Then it starts after it starts the lirc deamon.

But sometimes they check in the start tag of the init script that the

needed services has started before executing the start.

I think you find a way to fix this. Look at the other start/stop scripts.

----------

## faceman

I actually figured this out right after I posted.  Thanks, though, for the info.  (But I have yet to reboot to see if it fixes the issue, though it should.)

I'd like to get the ebuild updated for the newest version.  Keyson, are you familiar with ebuilds?  I've never done one before.  How would I add this line to the init script by an ebuild?

----------

## keyson

OK,

Normaly the start/stop script is located in the files directory of the ebuild.

So if you look in the iguanaIR ebuild directory you have a sudirectory files,

in that directory you have a file called something like iguanaIR.rc6. This is the

start/stop script.

You can move the ebuild to an overlay, and edit the iguanaIR.rc6. In that way

it would not be owerwritten on the next sync.

To get the lates release you copy the ebuild and rename it to the new version.

Example:

cp iguanaIR-1.2.3.ebuild  iguanaIR-1.2.4.ebuild

Because normaly the ebuild fetch and build the package $P and that is the version of the name of the ebuild.

Check the beginning of the ebuild.

Can check this later for you, as I'm not on a Gentoo machine just now.

EDIT: That was different. The source contain a file called iguanaIR.gentoo.init and is installed as /etc/init.d/iguanaIR.

So what you have to do is to download the source and unpack it in two different directory. One that you keep the original 

and one that you apply the patch iguanaIR-0.93-gentoo.diff that is located in the files directory.

Now in the same patched directory apply the change to the start stop script iguanaIR.gentoo.init.

Then create a new diff (iguanaIR-0.93-gentoo.diff) and place this in the files directory.

Now when the ebuild is running it would patch the source with the orginal patch and the changes you have done.

In the top of the iguanaIR-0.93-gentoo.diff you see how this is done.

 *Quote:*   

> 
> 
> diff -Naur iguanaIR-0.93.orig/iguanaIR.gentoo.init iguanaIR-0.93/iguanaIR.gentoo.init
> 
> --- iguanaIR-0.93.orig/iguanaIR.gentoo.init     2008-03-20 15:34:46.000000000 +0100
> ...

Collected data –
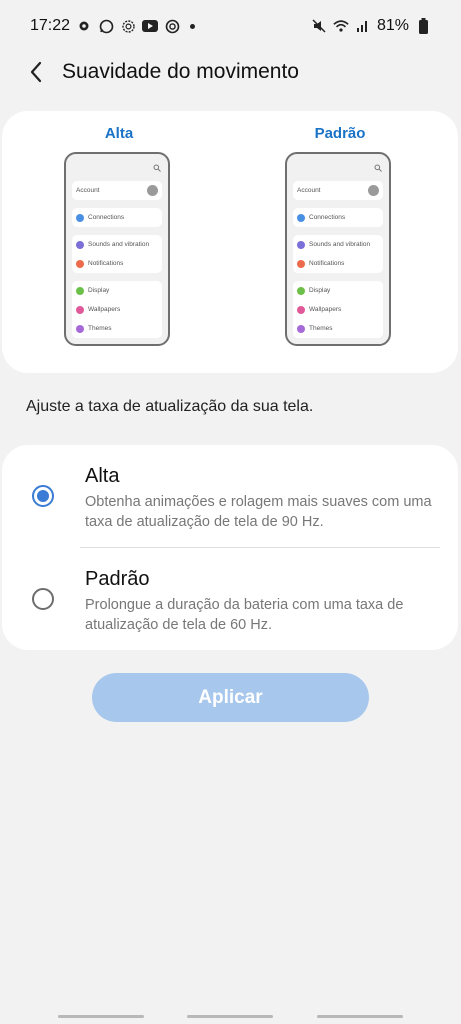  Describe the element at coordinates (230, 26) in the screenshot. I see `status-bar: 17:22 81%` at that location.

Work instructions –
[A] In the forum thread above on the iguanaIR ebuild, condense the paragraph beginning "I'd like to get the ebuild updated" into a short bulleted list that keeps its main points.
[B] Translate this sentence from the iguanaIR ebuild thread into Spanish: "Now when the ebuild is running it would patch the source with the orginal patch and the changes you have done."

Answers to the exercise –
[A]
- Wants the ebuild updated for the newest version
- Asks whether Keyson is familiar with ebuilds
- Has never written an ebuild before
- Asks how to add the line to the init script through an ebuild

[B] Ahora, cuando se ejecute el ebuild, parcheará el código fuente con el parche original y los cambios que hayas hecho.